-- Given entries follows --

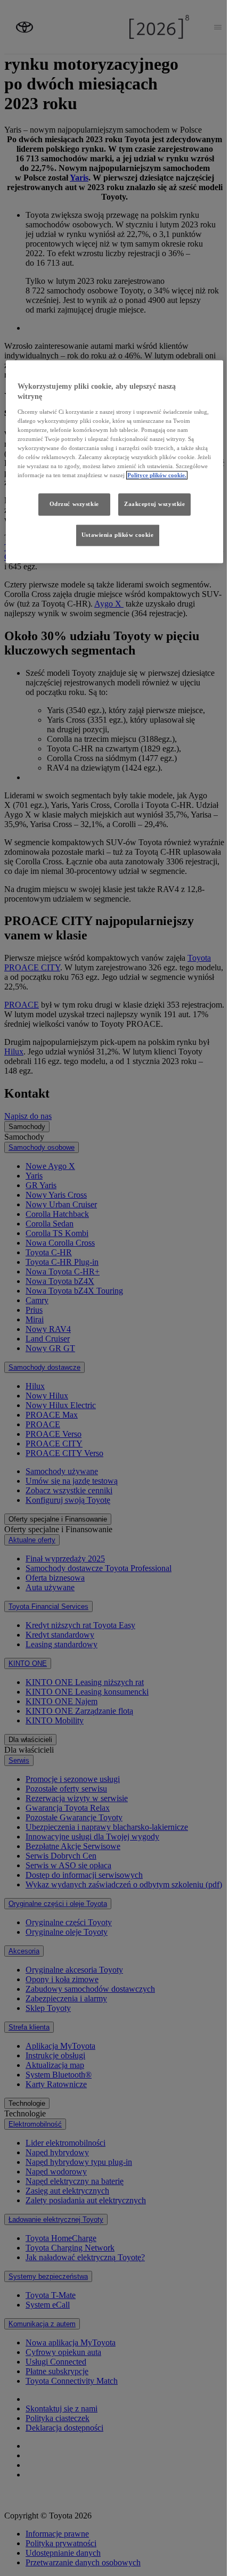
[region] (115, 461)
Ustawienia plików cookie (117, 535)
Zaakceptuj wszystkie (154, 504)
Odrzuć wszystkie (74, 504)
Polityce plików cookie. (156, 475)
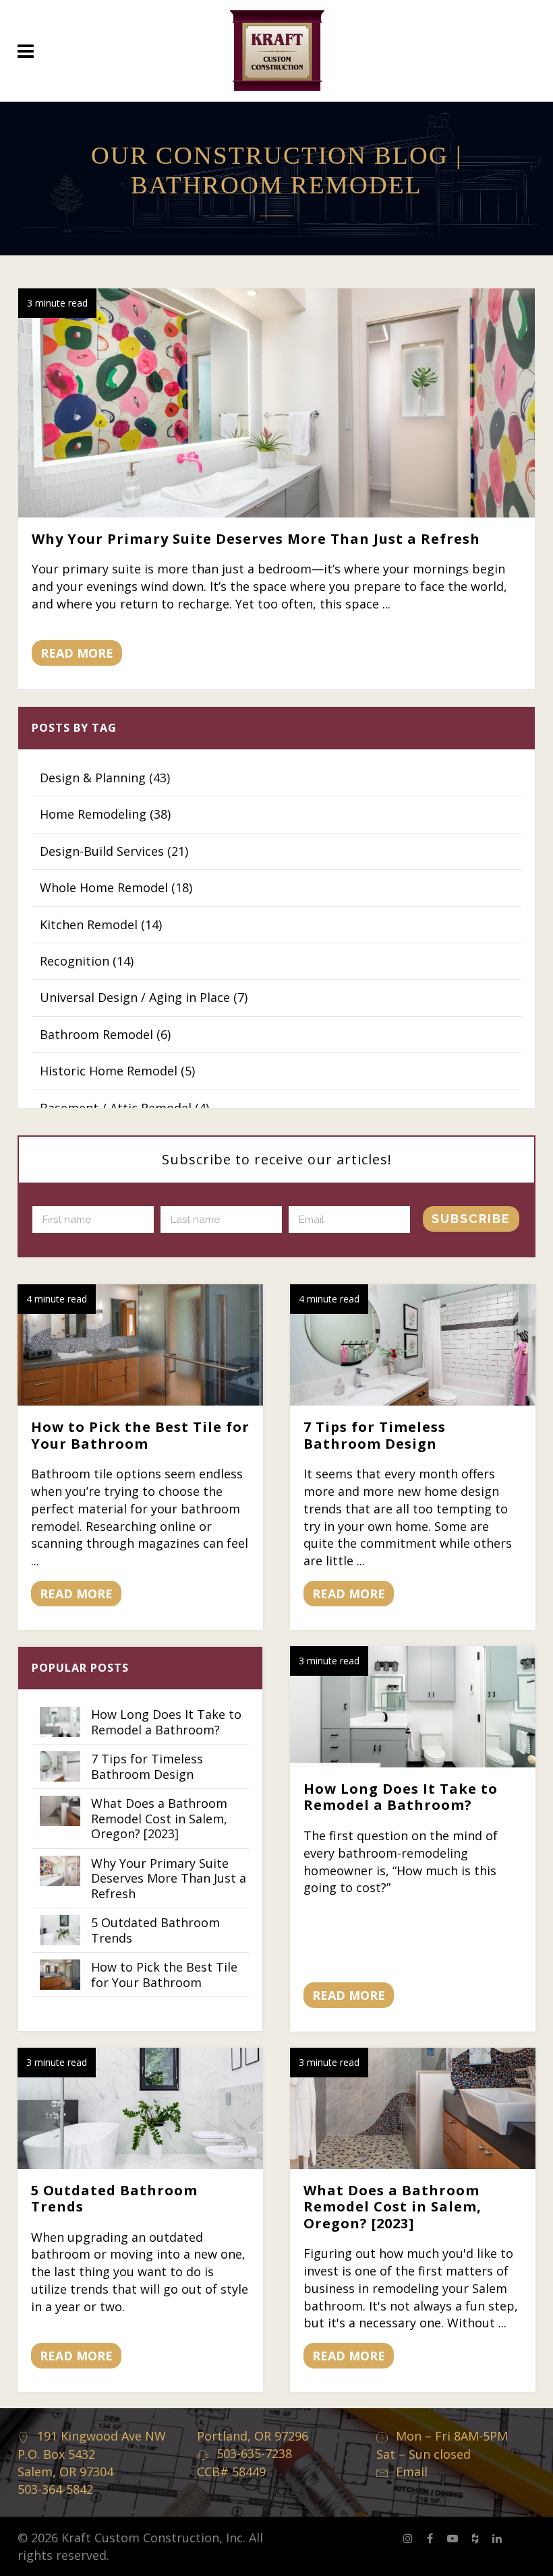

-- Given entries concluded --

§ **Your goal**
Everything from the line with "Zaakceptuj wszystkie (154, 504)" through the end of the records above, both ends included, is to be reproduced exactly, and nothing outside that span; the pictures are to be dropped.

§ **Your response**
Zaakceptuj wszystkie (154, 504)
Odrzuć wszystkie (74, 504)
Polityce plików cookie. (156, 475)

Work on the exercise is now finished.